BURULICO Study 2010.

Methods Randomized controlled trial
Participants Inclusion criteria: clinically + laboratory‐confirmed BU; aged 5 years or older, had a reported disease duration of less than 6 months, and had lesions with a cross‐sectional diameter (indurated area) of 10 cm or less (exclusions: pregnancy, drug intolerance, and renal, hepatic, and acoustic impairment)
Laboratory confirmation: IS2404 dry‐reagent‐based PCR
Enrolled: 151 participants; 143 with infection confirmed by PCR, 5 with infection confirmed by other methods, 3 cases were clinical diagnosis
Participant characteristics: intervention group 19 (25%) males, median 12 years (IQR 9 to 22); control group 27 (36%) males, median 12 years (IQR 8 to 18)
Lesion types: ulcer 59 (39.1%), non‐ulcer 92 (60.9%)
WHO category I: 58 (38.4%), category II + III: 93 (61.16%)
Interventions

  1. Rifampicin (10 mg/kg/day) + streptomycin (15 mg/kg/day), 4 weeks followed by rifampicin (10 mg/kg/day) + clarithromycin (7.5 mg/kg/day), 4 weeks

  2. Rifampicin (10 mg/kg/day) + streptomycin (15 mg/kg/day), 8 weeks


Surgery: when indicated
Follow‐up: once a week participants were given study drugs to take to the nearest health facility to receive directly observed treatment for the subsequent days, with daily wound care.

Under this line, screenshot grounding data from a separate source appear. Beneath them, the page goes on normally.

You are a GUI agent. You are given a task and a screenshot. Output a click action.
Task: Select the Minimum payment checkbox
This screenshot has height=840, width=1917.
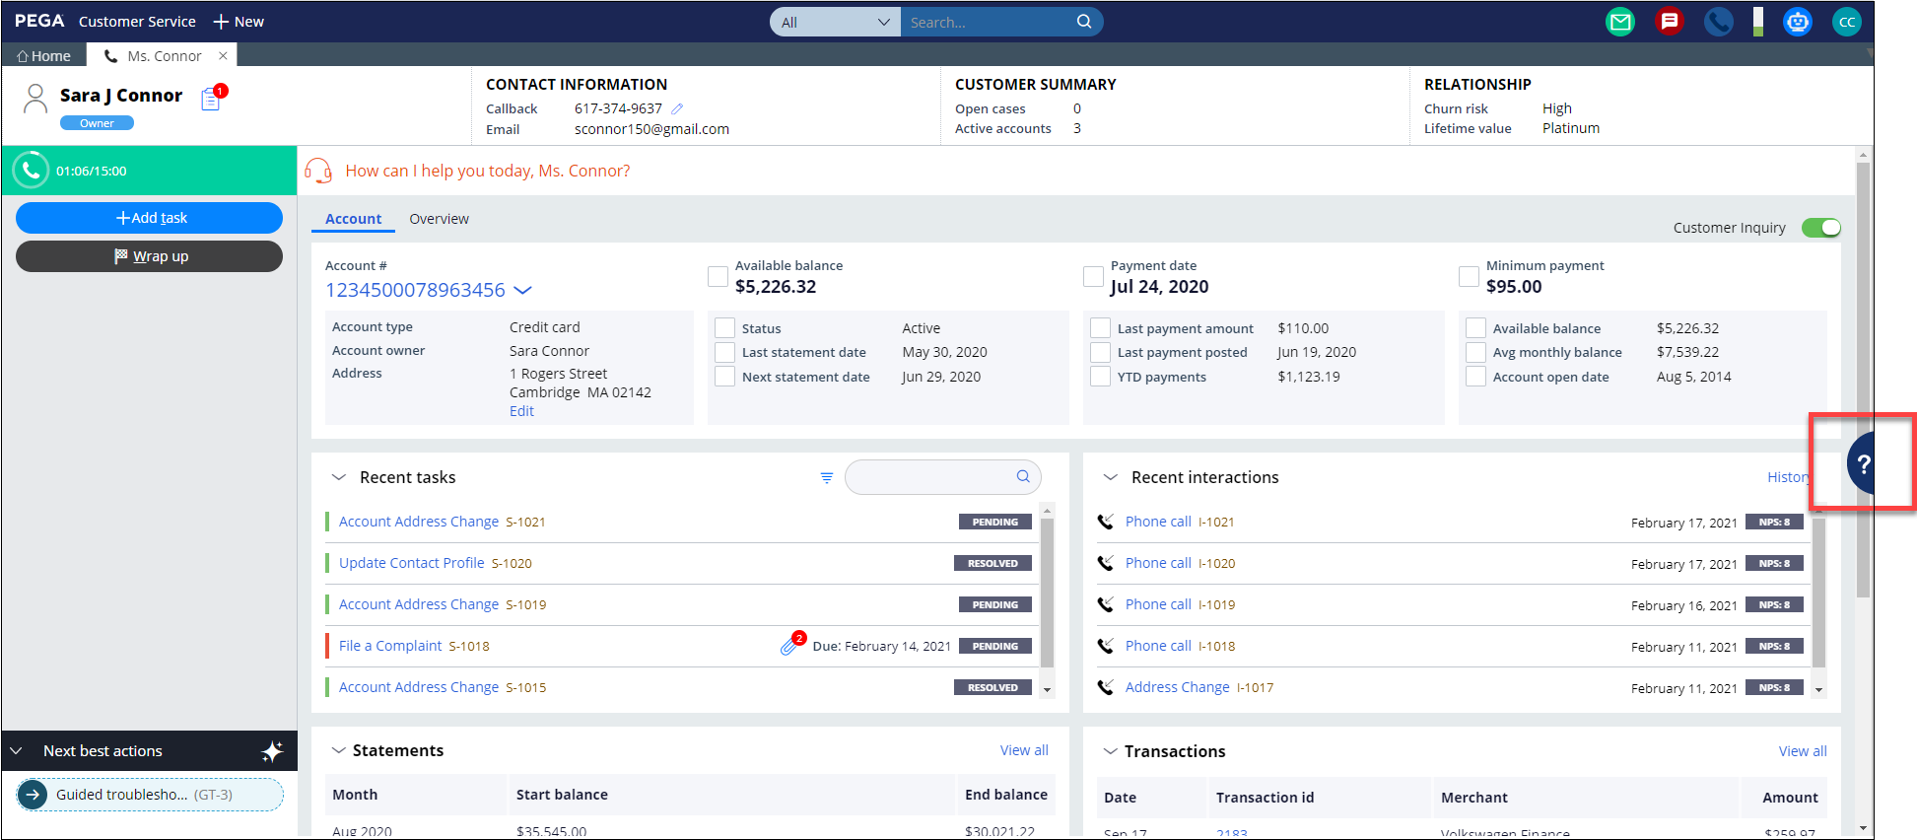point(1469,277)
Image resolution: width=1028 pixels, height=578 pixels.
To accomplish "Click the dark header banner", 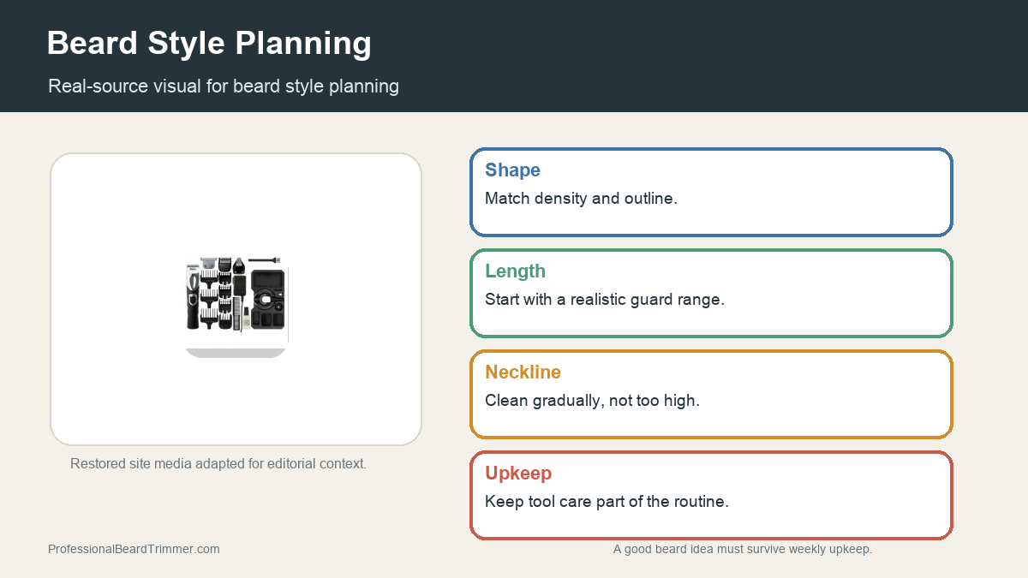I will tap(514, 56).
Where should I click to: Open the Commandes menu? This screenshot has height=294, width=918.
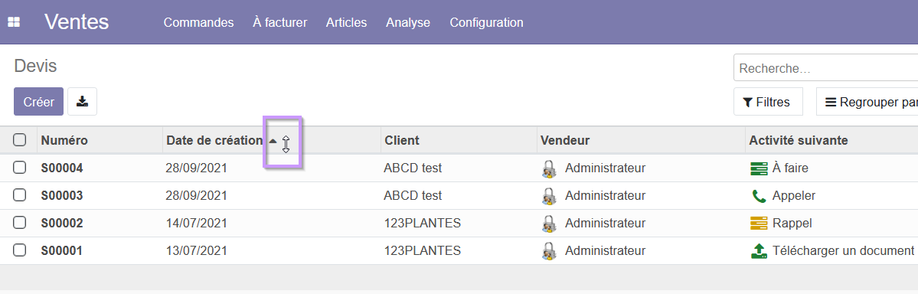(x=198, y=23)

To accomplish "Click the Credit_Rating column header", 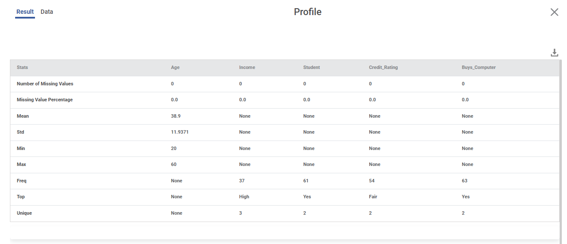I will [383, 68].
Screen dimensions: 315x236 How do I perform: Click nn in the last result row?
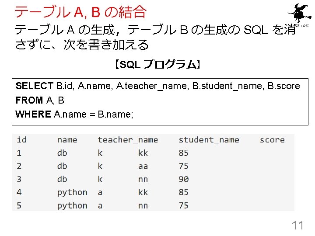pyautogui.click(x=143, y=206)
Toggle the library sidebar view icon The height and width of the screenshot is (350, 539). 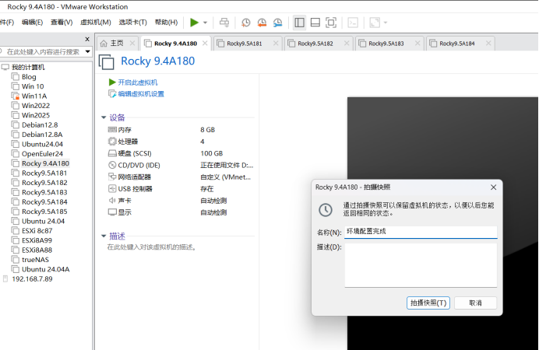pyautogui.click(x=299, y=23)
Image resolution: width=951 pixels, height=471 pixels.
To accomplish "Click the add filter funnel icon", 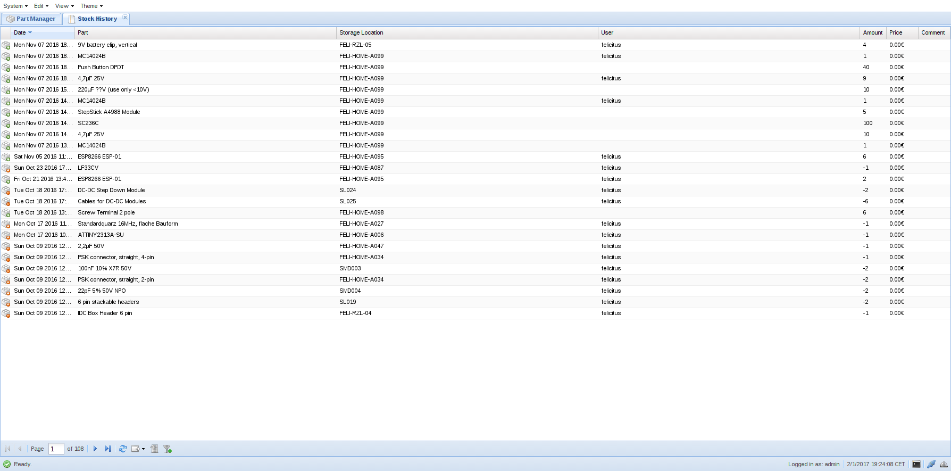I will click(x=168, y=449).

Participants with complicated lesions were hospitalized.
Participants were followed up at weekly intervals during the first 8 weeks; at week 10, week 12, and then monthly to week 36, and bimonthly to week 52. Study visits included clinical assessment with reporting of adverse effects, measurement of lesion size (if not healed) by tracing onto an acetate sheet, and photography of the lesion.
Outcomes

  1. Healed without surgery or recurrence (cure)

  2. Cumulative proportion of healing

  3. Difference in healing time between the 2 groups

  4. Skin grafts

  5. Recurrence

  6. Functional impairment

  7. Adverse effects (ototoxicity, nephrotoxicity, abdominal discomfort) during treatment

  8. Long‐term adverse effects (ototoxicity, nephrotoxicity) (Klis 2014)
Notes Trial location: Ghana
Enrolment dates: April 2006 to January 2008
HIV antibody testing was done with cold‐stored sera after completion of the study, in which 3 (2%) participants were found positive.
Risk of bias
Bias Authors' judgement Support for judgement
Random sequence generation (Trials) Low risk Computer‐generated minimization
Allocation concealment (Trials) Low risk Assigned allocation was sent from a central site by text message to study co‐ordinator.
Blinding of participants and personnel (Trials) Low risk Open‐label, but outcome unlikely to be affected by participant knowledge of treatment group.
Blinding of outcome assessment (Trials) Low risk Open‐label, but primary endpoint also assessed by blinded wound experts, and the results concurred with those from the primary analysis.
Selection of participants into the study (Prospective observational studies) Unclear risk
Measurement of outcomes (Prospective observational studies) Unclear risk
Incomplete outcome data / missing data (All studies) Low risk 4 participants withdrew/died/were lost to follow‐up but were still included in analysis for primary endpoint as the lesion had healed at the last assessment.
Selective reporting (All studies) Low risk Reported all expected outcomes
Other bias Low risk 3 cases not laboratory‐confirmed, but only a small number.